◆ Aufgaben:
a - Welchen Sitzknochenabstand nennt greenhorn-biker im Forumsbeitrag über Brooks-Cambium-Sättel?
b - Stelle die Datensätze ab der Zeile mit „Given: Click the answer“ bis einschließlich der Zeile mit „(x=233, y=300)“ als Markdown-Tabelle mit den Spalten „Nr“ und „Zeile“ dar. Leerzeilen lässt du weg.

◆ Textauszug:
————

# Erfahrungen Brooks Cambium Sättel



## greenhorn-biker (6. Januar 2018)

Hallo Mädels, 

wie im Titel schon steht würde mich interessieren ob eine von euch einen Sattel der Cambium Serie fährt und wie die Erfahrungen sind? 

Ich habe leider immer noch keinen passenden Sattel für längere Strecken gefunden [emoji53]
Sitzt man auf den Sätteln eher auf den Knochen  oder auf dem Schambein?

Ich habe einen Sitzknochenabstand von 138mm da käme dann auch nicht jedes Modell in frage. 
Auf Grund der Testerfahrungen würde ich eher zu einem Sattel mit erhöhtem Heck tendieren.

Wenn er passt würde ich ihn auf allen Rädern fahren wollen , Fully , Hardtail und Crosser . Da mittlerweile das leid echt groß ist und ich maximal 2 Std auf meinen aktuellen Sätteln aushalte [emoji34]
Fahre zur Zeit Specialized, auf dem Crosser  einen Oura und auf den beiden anderen jeweils einen Lithia. Hatte auch schon viele Marken von Sqlab über terry und Selle Royal...


----------



## Mausoline (6. Januar 2018)

————

◆ Gegebene Angaben:

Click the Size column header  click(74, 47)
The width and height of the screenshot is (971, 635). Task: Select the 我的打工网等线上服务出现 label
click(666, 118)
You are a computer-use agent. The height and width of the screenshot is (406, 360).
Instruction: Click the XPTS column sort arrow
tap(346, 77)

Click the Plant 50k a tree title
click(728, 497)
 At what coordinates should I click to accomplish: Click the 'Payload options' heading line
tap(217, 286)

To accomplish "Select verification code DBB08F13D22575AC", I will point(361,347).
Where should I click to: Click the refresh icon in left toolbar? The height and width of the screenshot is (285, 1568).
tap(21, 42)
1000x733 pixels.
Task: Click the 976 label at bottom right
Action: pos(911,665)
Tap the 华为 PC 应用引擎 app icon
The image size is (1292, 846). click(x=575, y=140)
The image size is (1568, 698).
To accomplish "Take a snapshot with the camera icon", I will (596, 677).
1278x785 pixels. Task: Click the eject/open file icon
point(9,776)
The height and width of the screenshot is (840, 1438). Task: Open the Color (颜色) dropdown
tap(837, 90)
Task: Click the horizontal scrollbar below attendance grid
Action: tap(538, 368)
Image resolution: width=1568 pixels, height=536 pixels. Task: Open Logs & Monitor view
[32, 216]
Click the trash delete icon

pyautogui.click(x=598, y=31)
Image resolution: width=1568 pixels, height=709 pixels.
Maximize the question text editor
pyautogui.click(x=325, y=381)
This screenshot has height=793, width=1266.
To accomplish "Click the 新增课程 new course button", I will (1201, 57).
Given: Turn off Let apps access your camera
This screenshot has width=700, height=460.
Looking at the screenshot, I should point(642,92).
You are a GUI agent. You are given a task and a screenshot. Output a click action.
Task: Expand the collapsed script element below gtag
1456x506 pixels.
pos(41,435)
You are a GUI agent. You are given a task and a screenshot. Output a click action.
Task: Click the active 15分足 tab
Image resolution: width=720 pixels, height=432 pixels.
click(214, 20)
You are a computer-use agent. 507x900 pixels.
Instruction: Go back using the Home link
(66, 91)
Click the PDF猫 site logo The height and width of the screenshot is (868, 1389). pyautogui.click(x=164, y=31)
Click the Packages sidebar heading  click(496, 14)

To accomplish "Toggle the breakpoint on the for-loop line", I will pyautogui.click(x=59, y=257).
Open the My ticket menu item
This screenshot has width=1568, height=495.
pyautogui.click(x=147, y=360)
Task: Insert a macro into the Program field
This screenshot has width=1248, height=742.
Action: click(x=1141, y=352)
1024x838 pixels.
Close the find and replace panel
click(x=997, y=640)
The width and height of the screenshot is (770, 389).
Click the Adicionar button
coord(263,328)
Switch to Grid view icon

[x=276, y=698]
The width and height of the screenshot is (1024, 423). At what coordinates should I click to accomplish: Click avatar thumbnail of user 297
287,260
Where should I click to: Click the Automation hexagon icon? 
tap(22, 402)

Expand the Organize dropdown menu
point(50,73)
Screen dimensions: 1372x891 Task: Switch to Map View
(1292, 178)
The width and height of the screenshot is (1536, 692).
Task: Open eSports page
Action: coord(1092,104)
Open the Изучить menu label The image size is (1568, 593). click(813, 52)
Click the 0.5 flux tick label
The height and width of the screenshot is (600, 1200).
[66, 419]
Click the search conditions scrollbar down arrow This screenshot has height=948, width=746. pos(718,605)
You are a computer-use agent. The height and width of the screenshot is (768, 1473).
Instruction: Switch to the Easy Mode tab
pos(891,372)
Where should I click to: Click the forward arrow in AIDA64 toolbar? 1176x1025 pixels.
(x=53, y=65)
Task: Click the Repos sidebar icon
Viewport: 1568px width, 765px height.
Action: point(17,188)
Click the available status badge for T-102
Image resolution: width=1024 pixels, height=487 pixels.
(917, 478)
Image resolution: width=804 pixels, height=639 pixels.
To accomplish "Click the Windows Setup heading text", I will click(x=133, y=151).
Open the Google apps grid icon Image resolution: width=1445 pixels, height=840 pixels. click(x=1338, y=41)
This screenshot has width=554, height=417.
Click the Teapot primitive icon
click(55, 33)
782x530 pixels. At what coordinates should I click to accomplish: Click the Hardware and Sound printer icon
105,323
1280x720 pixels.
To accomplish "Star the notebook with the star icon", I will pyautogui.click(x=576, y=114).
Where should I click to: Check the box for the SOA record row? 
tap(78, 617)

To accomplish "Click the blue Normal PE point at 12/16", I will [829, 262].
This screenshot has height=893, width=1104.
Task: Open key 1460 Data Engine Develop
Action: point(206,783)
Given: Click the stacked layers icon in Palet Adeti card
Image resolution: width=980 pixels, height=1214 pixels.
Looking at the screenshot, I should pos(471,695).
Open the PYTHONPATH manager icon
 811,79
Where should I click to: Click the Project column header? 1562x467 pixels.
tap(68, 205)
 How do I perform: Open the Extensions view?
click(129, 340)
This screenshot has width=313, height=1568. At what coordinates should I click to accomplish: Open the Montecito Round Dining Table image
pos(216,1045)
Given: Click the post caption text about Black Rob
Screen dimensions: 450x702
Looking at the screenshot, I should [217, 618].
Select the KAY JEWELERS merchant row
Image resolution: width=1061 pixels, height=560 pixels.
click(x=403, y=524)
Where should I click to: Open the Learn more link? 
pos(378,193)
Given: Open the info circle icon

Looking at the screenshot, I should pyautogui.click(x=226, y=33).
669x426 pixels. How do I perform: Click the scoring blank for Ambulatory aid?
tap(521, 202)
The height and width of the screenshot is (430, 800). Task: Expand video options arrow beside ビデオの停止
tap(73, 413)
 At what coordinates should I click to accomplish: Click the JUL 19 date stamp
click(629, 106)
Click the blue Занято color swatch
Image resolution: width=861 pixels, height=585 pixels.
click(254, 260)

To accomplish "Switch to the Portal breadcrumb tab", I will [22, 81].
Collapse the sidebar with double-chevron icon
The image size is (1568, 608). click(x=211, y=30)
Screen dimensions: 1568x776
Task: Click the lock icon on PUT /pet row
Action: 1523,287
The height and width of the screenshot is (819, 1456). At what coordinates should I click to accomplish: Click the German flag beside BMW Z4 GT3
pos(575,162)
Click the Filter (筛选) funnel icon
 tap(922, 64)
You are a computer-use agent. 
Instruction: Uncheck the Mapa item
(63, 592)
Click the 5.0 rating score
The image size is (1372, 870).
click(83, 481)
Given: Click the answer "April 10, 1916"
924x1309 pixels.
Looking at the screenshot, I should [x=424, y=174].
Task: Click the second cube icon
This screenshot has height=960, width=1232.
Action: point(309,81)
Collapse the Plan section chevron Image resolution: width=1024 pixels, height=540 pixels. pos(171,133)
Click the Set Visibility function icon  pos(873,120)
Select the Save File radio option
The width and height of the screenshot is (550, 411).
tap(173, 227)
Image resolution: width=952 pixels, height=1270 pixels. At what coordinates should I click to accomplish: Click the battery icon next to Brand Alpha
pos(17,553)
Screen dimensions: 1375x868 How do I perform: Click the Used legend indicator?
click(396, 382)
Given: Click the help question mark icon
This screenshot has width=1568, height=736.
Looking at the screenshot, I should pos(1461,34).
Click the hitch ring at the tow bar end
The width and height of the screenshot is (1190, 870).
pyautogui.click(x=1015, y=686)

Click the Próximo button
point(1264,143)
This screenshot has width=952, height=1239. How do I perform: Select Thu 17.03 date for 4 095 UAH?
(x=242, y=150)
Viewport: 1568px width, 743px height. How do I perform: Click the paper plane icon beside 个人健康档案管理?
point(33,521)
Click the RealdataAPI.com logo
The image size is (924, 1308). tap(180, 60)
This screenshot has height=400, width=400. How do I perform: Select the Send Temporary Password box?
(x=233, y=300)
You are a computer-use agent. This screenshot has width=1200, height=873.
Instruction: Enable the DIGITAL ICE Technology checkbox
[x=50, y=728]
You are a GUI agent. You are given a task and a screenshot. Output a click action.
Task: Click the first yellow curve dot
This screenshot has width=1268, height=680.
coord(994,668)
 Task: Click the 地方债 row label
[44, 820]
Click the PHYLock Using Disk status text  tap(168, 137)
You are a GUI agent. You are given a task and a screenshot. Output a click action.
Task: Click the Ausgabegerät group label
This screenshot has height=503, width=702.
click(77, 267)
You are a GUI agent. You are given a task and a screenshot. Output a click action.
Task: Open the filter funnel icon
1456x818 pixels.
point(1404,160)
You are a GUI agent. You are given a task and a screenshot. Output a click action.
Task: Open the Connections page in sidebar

————

◆ Lösungen:
a - 138 mm

b -
| Nr | Zeile |
|---|---|
| 1 | Given: Click the answer "April 10, 1916" |
| 2 | 924x1309 pixels. |
| 3 | Looking at the screenshot, I should [x=424, y=174]. |
| 4 | Task: Click the second cube icon |
| 5 | This screenshot has height=960, width=1232. |
| 6 | Action: point(309,81) |
| 7 | Collapse the Plan section chevron Image resolution: width=1024 pixels, height=540 pixels. pos(171,133) |
| 8 | Click the Set Visibility function icon  pos(873,120) |
| 9 | Select the Save File radio option |
| 10 | The width and height of the screenshot is (550, 411). |
| 11 | tap(173, 227) |
| 12 | Image resolution: width=952 pixels, height=1270 pixels. At what coordinates should I click to accomplish: Click the battery icon next to Brand Alpha |
| 13 | pos(17,553) |
| 14 | Screen dimensions: 1375x868 How do I perform: Click the Used legend indicator? |
| 15 | click(396, 382) |
| 16 | Given: Click the help question mark icon |
| 17 | This screenshot has width=1568, height=736. |
| 18 | Looking at the screenshot, I should pos(1461,34). |
| 19 | Click the hitch ring at the tow bar end |
| 20 | The width and height of the screenshot is (1190, 870). |
| 21 | pyautogui.click(x=1015, y=686) |
| 22 | Click the Próximo button |
| 23 | point(1264,143) |
| 24 | This screenshot has width=952, height=1239. How do I perform: Select Thu 17.03 date for 4 095 UAH? |
| 25 | (x=242, y=150) |
| 26 | Viewport: 1568px width, 743px height. How do I perform: Click the paper plane icon beside 个人健康档案管理? |
| 27 | point(33,521) |
| 28 | Click the RealdataAPI.com logo |
| 29 | The image size is (924, 1308). tap(180, 60) |
| 30 | This screenshot has height=400, width=400. How do I perform: Select the Send Temporary Password box? |
| 31 | (x=233, y=300) |